[What you will do] List every line of the data below that contains the string "width". Case counts, so include only lines where the capitalization matches exactly.

--- START Exercise material ---

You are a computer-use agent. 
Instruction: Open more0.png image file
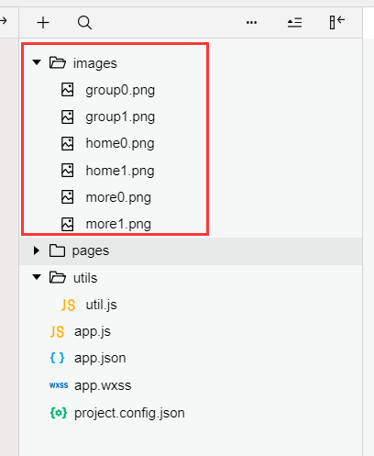click(x=118, y=197)
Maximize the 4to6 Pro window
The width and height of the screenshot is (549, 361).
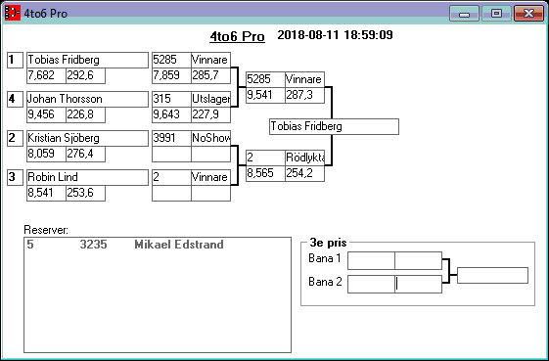click(496, 14)
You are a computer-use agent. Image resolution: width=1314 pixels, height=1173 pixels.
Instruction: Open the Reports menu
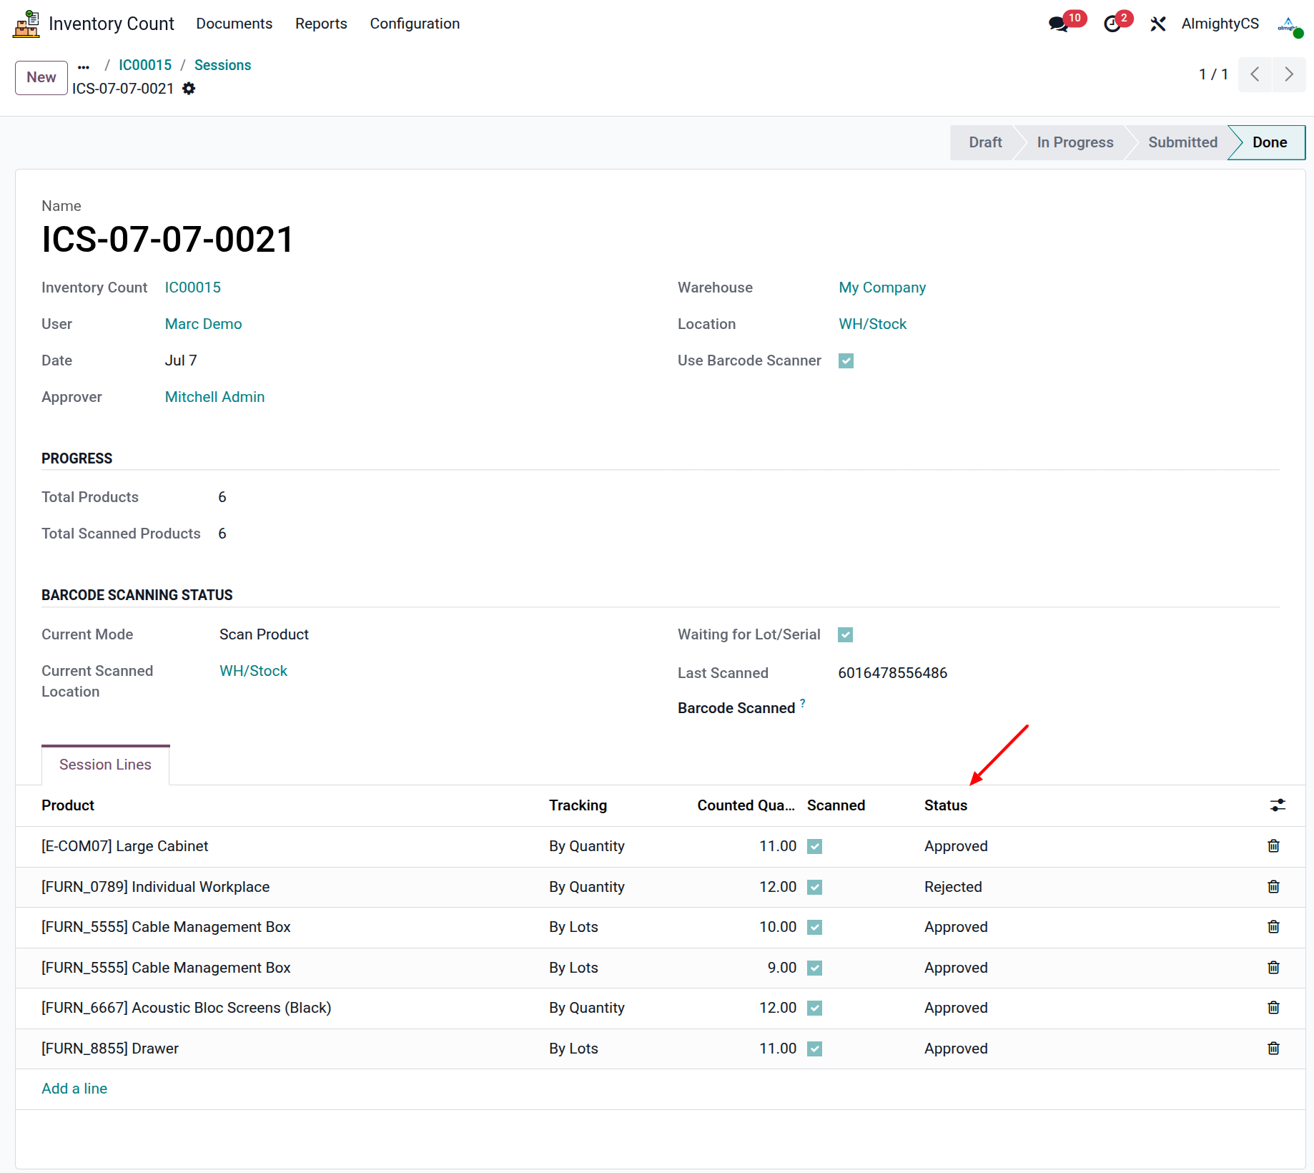[321, 24]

--- END Exercise material ---

[Problem solution]
The width and height of the screenshot is (549, 361).
You are a computer-use agent. Image resolution: width=1314 pixels, height=1173 pixels.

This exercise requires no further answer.